Herausforderer von Amtsinhaberin Dilma Rousseff Aécio Neves — Liebling der brasilianischen Wirtschaft

Rio de Janeiro · Er war der Sieger der Präsidentschaftswahl in Brasilien, auch wenn Amtsinhaberin Dilma Rousseff deutlich in Führung liegt: Aécio Neves. Der Liebling der Wirtschaft geht Ende Oktober in die Stichwahl. Doch wer ist der Mann, der überraschend starke 33,6 Prozent der Stimmen holte?

 Aécio Neves holte bei der Präsidentschaftswahl in Brasilien 33,6 Prozent der Stimmen und kommt damit in die Stichwahl.

Aécio Neves holte bei der Präsidentschaftswahl in Brasilien 33,6 Prozent der Stimmen und kommt damit in die Stichwahl.

Foto: afp, ii

"Wir sind erst auf der Hälfte des Weges. Ab morgen sind wir wieder in der Kampagne", sagte Aécio Neves am Sonntagabend (Ortszeit), nachdem die Ergebnisse der Präsidentschaftswahl in Brasilien bekanntgeworden waren. "Das ist kein Projekt nur von einer Partei. Das ist die Stunde, um die Kräfte zu vereinen", fügte er noch hinzu, wohlwissend, dass er auch auf die Stimmen derjenigen angewiesen ist, die für die dritte Kandidatin, Marina Silva, gestimmt hatten.

Denn noch ist offen, ob Silva ihren Wählern empfiehlt, Neves bei der Stichwahl am 26. Oktober ihre Stimme zu geben. Neves jedenfalls hatte seine Konkurrentin, die lange auf Platz zwei hinter Präsidentin Rousseff lag, schonend behandelt, was ihm nun zugute kommen könnte. Und sollten sich die beiden tatsächlich verbünden, könnte es tatsächlich eng werden für die Amtsinhaberin. Zumal Neves bereits einen Bundesstaat erfolgreich aus der Krise geführt hatte.
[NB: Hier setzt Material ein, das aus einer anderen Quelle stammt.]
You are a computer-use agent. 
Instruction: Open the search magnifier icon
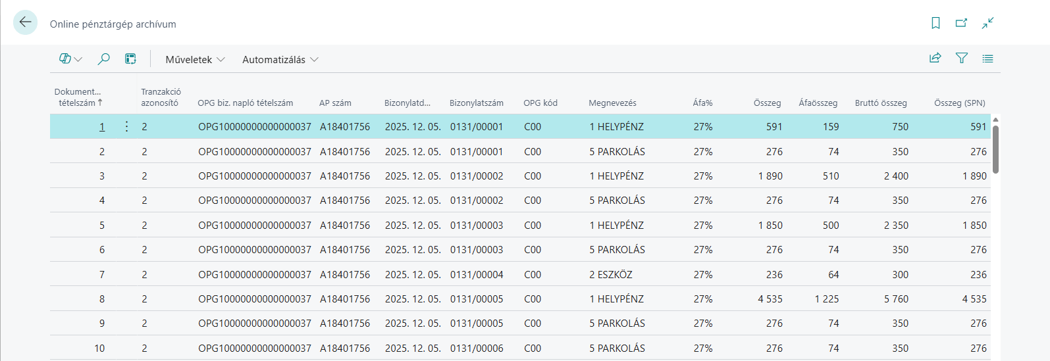103,59
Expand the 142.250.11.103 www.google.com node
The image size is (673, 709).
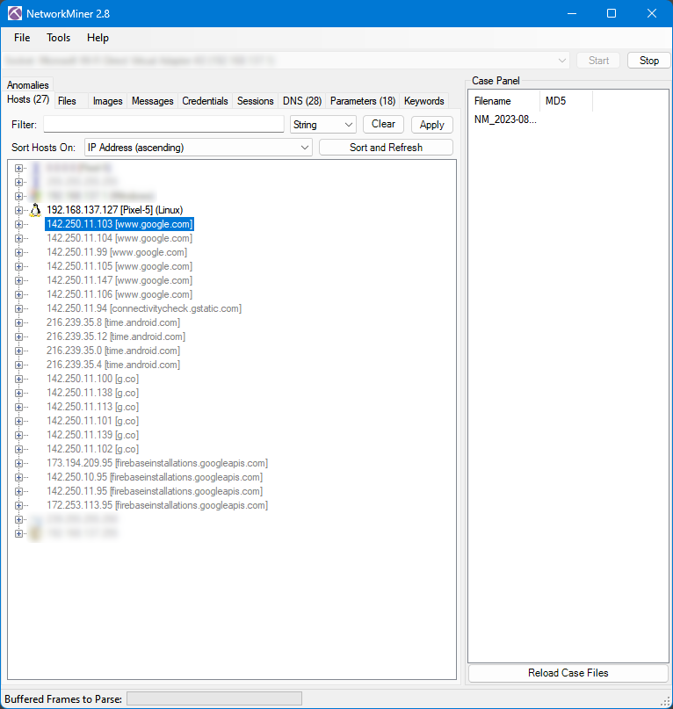point(19,224)
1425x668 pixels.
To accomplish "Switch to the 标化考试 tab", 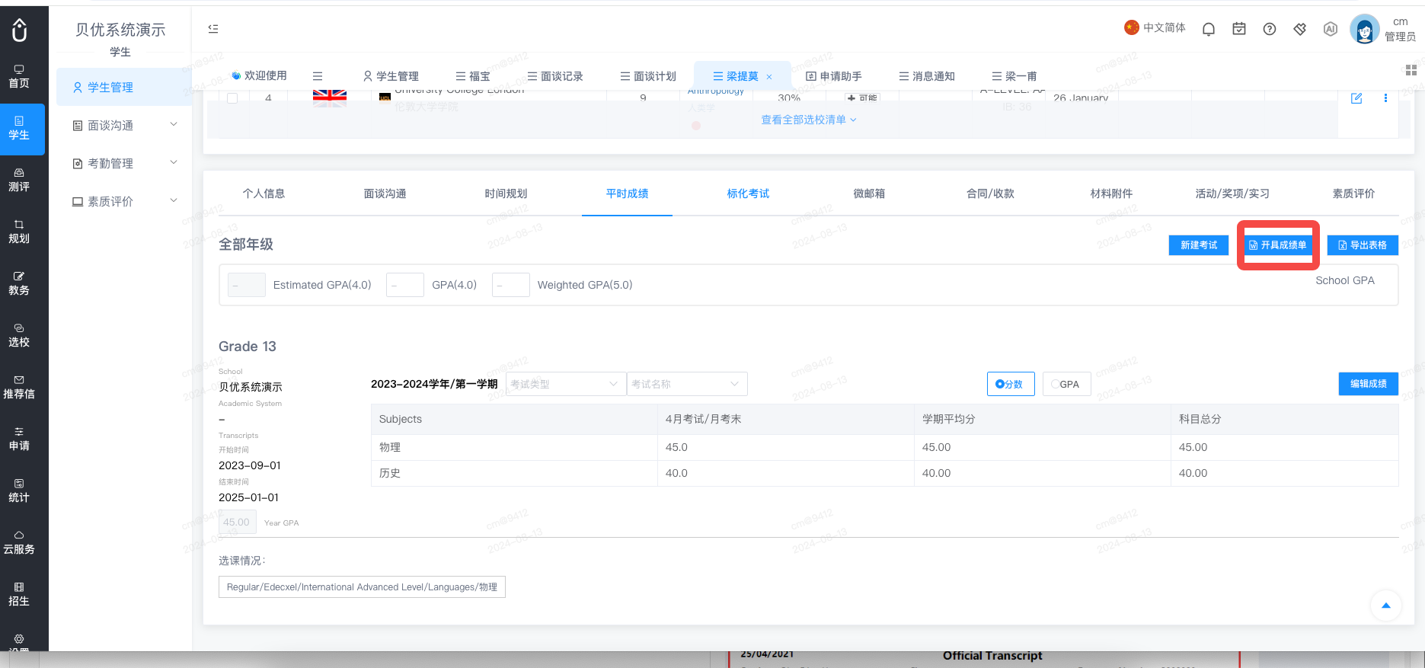I will click(748, 193).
Erfolgreich als Gouverneur in Minas Gerais

Der Herausforderer ist der Enkel des ersten gewählten Präsidenten Brasiliens nach der Militärdiktatur, Tancredo Neves, der aber kurz vor seinem Amtsantritt im Jahr 1985 gestorben war. An dessen Seite — als Privatsekretär — trat sein Enkel denn auch in die Politik ein. Doch bekannt wurde er vor allem als Gouverneur des Bundesstaates Minas Gerais.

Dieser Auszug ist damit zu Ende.